*ABOUT THIS TASK*:
Transcribe every record verbatim; no pictures.
========
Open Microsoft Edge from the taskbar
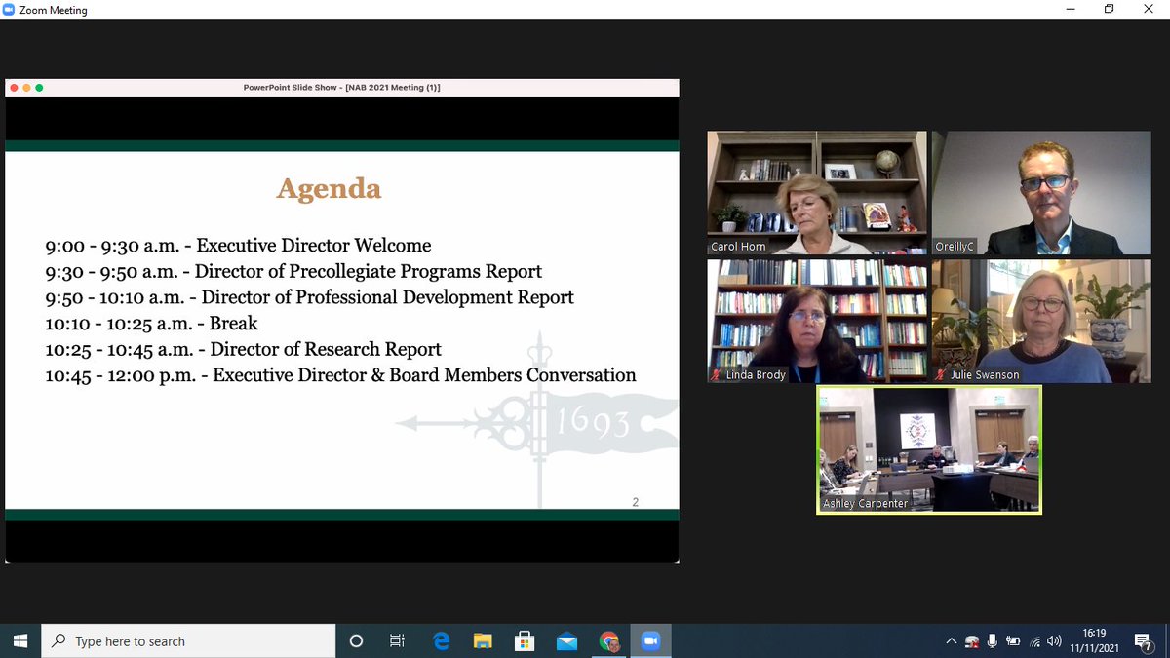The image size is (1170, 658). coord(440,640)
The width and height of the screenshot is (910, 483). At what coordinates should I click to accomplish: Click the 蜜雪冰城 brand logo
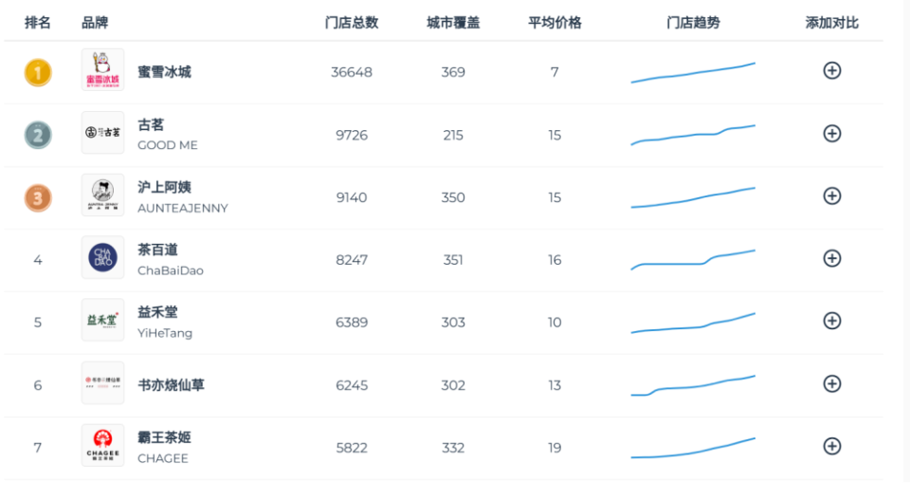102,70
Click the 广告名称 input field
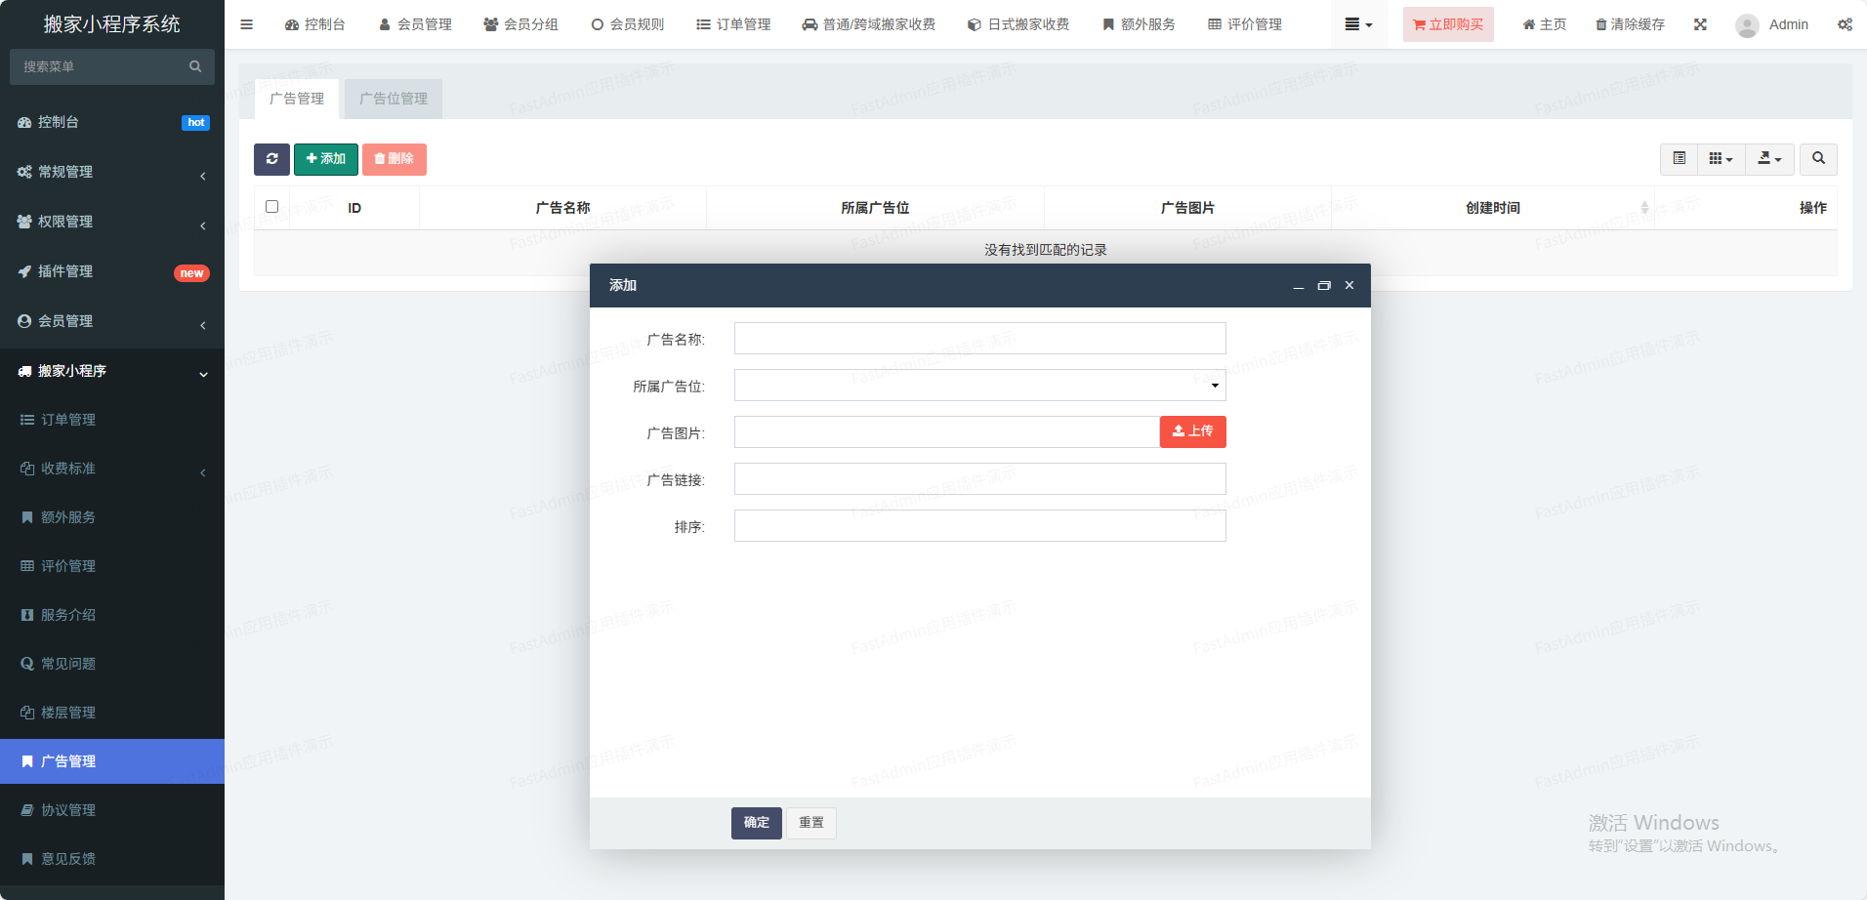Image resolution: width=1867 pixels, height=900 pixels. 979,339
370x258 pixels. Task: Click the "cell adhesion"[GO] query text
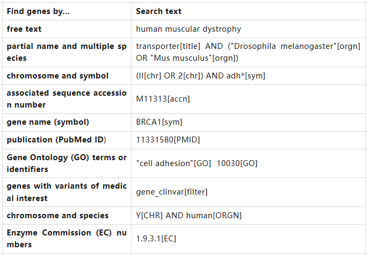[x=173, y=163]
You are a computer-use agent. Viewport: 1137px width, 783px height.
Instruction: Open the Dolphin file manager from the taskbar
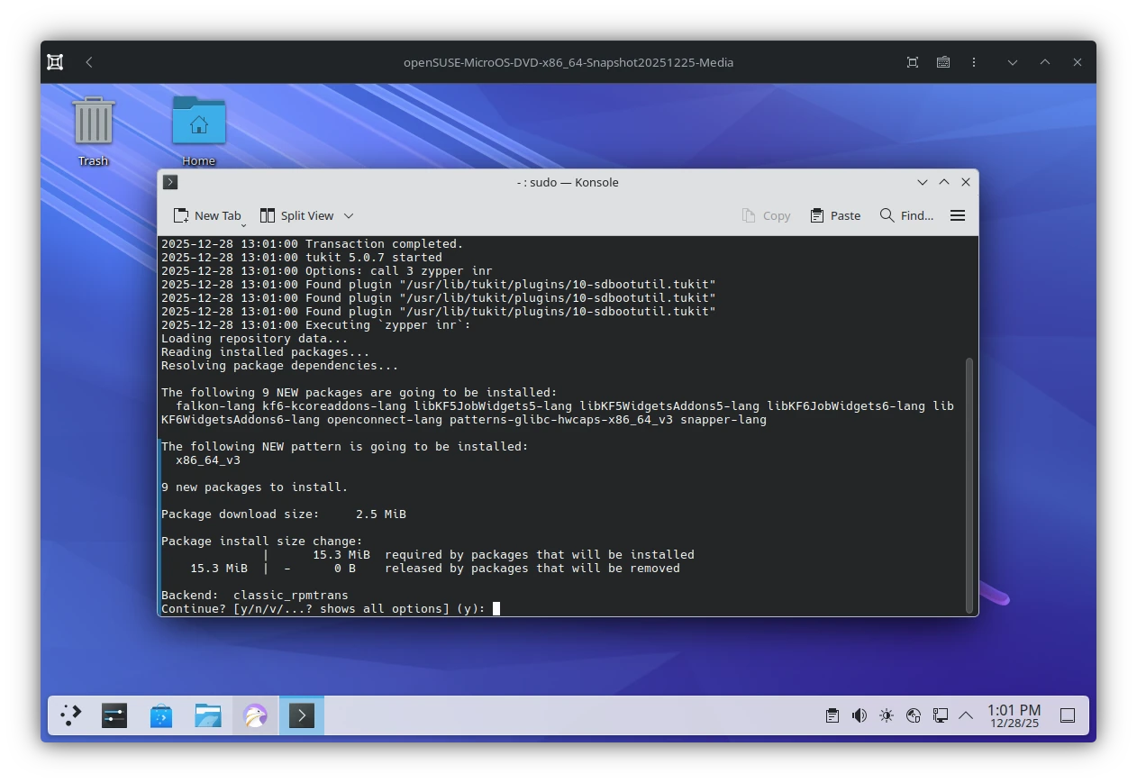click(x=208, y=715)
========
*COMPLETED EXERCISE*:
Open Microsoft Edge from the taskbar
The image size is (1170, 658). coord(440,640)
The width and height of the screenshot is (910, 483). At what coordinates should I click to accomplish: Click the 蜜雪冰城 brand logo
102,70
Click the 广告名称 input field
Image resolution: width=1867 pixels, height=900 pixels. 979,339
370x258 pixels. Task: Click the "cell adhesion"[GO] query text
[x=173, y=163]
You are a computer-use agent. Viewport: 1137px width, 783px height.
Instruction: Open the Dolphin file manager from the taskbar
click(x=208, y=715)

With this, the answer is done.